Abu Omar al-Baghdadi warned in an audiotape that his Al-Qaeda front, the Islamic State of Iraq, had “decided to prevent the elections by all legitimate means possible, primarily by military means,” US monitors SITE said.
Baghdadi condemned the March 7 general election as a political crime plotted by Iraq’s Shiite majority, according to the 34-minute recording posted on jihadist websites and picked up by SITE.
The vote is seen as a key test of reconciliation for Iraq, which has been wracked by sectarian hostilities since late dictator Saddam Hussein was ousted following the US-led invasion of the country in 2003.
It is also considered by Washington as a crucial precursor to a complete US military withdrawal by the end of 2011.
The run-up to campaign opening had been dominated by the legacy of Saddam and his Sunni Arab former elite, which still looms large more than two years after his execution.
A row over candidates accused of ties to Saddam’s outlawed Baath party has left key members of the country’s dominant Shiite majority anxious to extinguish every trace of his influence, fanning tension among Sunnis.
An integrity and accountability committee announced late Thursday that 28 of 177 candidates banned from the vote for alleged Baathist links would be allowed to stand after all, a small proportion of more than 500 originally blacklisted.
Two Sunni parliamentary stalwarts, Saleh al-Mutlak and Dhafer al-Ani from the secular Iraqiya list of former prime minister Iyad Allawi, are among those who have been excluded.
“This is the coup de grace of the political process and the suicide of democracy in Iraq,” Mutlak said in a television interview.
“I don’t think this measure will help the turnout but they will not succeed in splitting us from our people,” he added.
Iraqiya posters featuring Mutlak could still be seen in Baghdad on Friday.
Allawi and fellow secular list leader Jawad Bolani, currently the interior minister, are both trying to unseat Prime Minister Nuri al-Maliki, a Shiite. They were the worst affected by the ban.
A panel of judges had previously said barred candidates could stand on condition that their cases be examined after the polls and would eliminate them if they were found to be Baathists, but this ruling was reversed.
The lead-up to the election, the second ballot to elect a parliament and government in Iraq since Saddam was toppled, has been marred by a lack of national unity.
This was highlighted outside Baghdad, with several provincial council leaders demanding the sacking of public sector workers whom they say are Baathists.
In the central province of Karbala, lists of people to be fired from their jobs have been drawn up.

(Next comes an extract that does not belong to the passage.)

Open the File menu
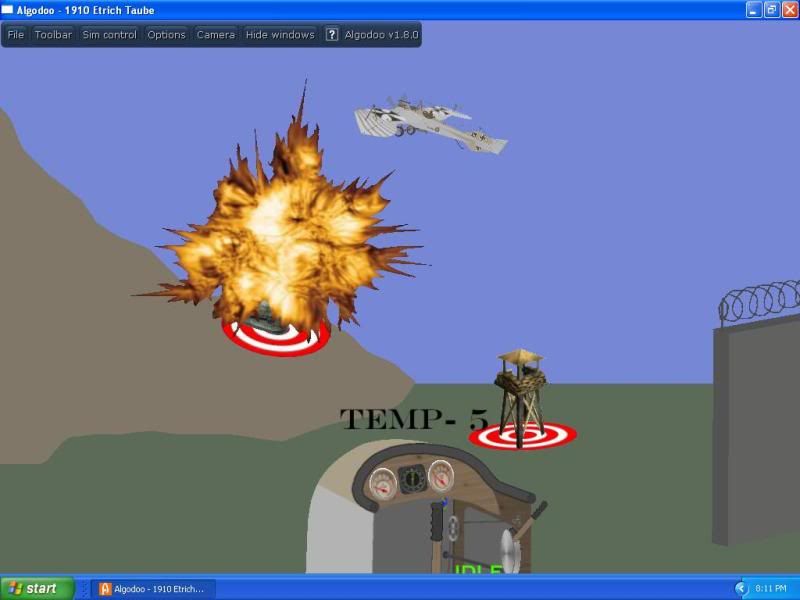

“We started to form an accountability and justice committee, following public demand, and we will implement the law by eliminating Baathists from the departments of the province,” said Karbala Governor Muhammad al-Mussawi.

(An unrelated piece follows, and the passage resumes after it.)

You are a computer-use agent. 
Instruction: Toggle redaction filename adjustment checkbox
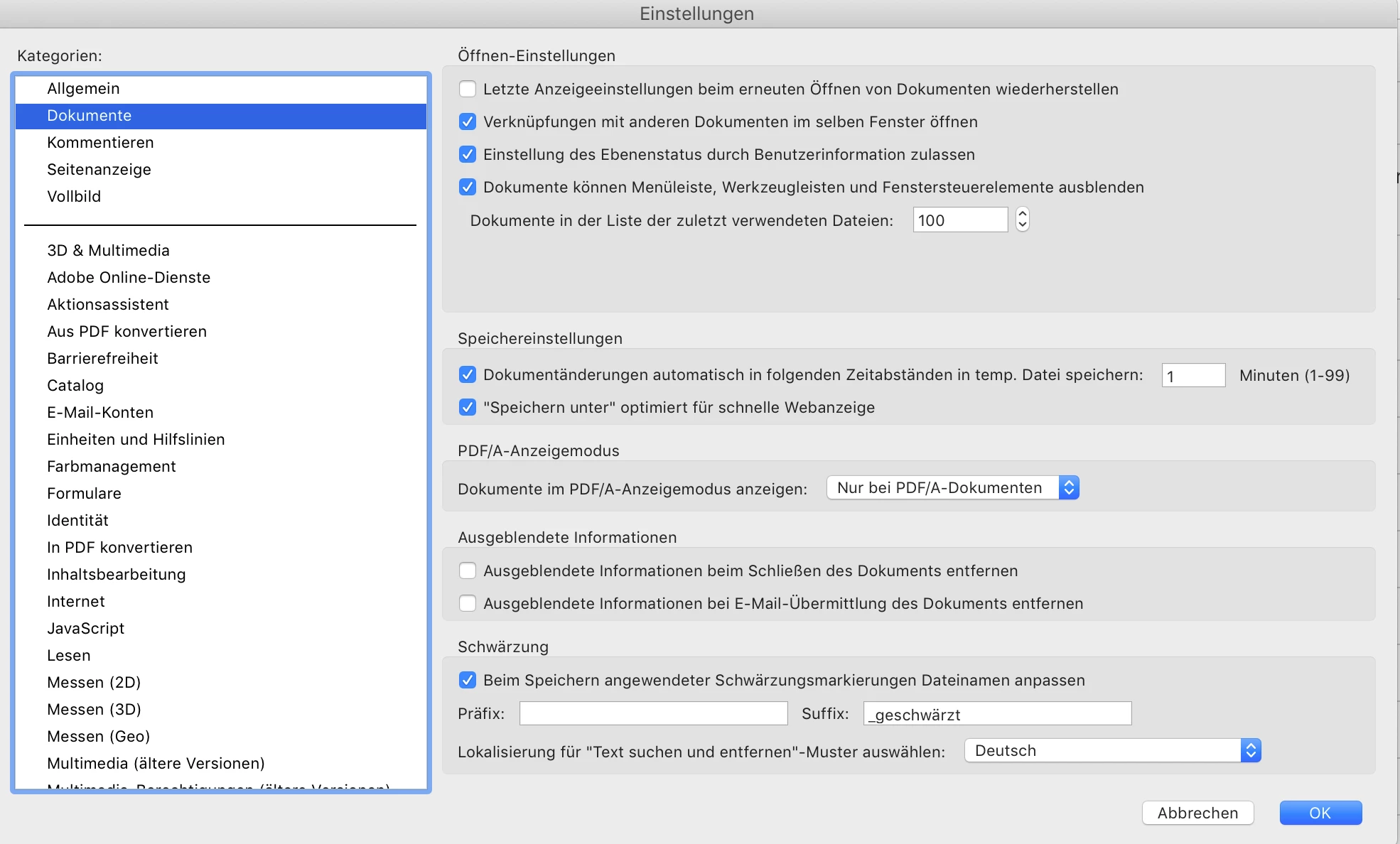pos(468,681)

“We will inform the department directors, giving them a list of names who were part of the Baath party and providing supporting evidence,” he added.
The deputy governor of Babil province, a brigadier general in Saddam’s army, has been told to stop work and has been put on leave.
And in Dhi Qar province, three high-ranking officers from the security forces have been sacked, a provincial council official said.
“Two of them were colonels in the former Iraqi army, and the third was a lieutenant colonel in the police,” the official said. “They were active members in the Baath party.”
Around 19 million people have the right to vote, including 1.4 million Iraqi citizens now living abroad in 16 countries, according to election organisers.
A total of 6,500 candidates will contest the ballot in an election that will feature 10,000 polling stations and 54,000 ballot boxes, according to Iraq’s Independent High Electoral Commission.
There are currently 107,000 US troops in Iraq, but the number is scheduled to fall to 50,000 by August when all American combat soldiers are due to pull out.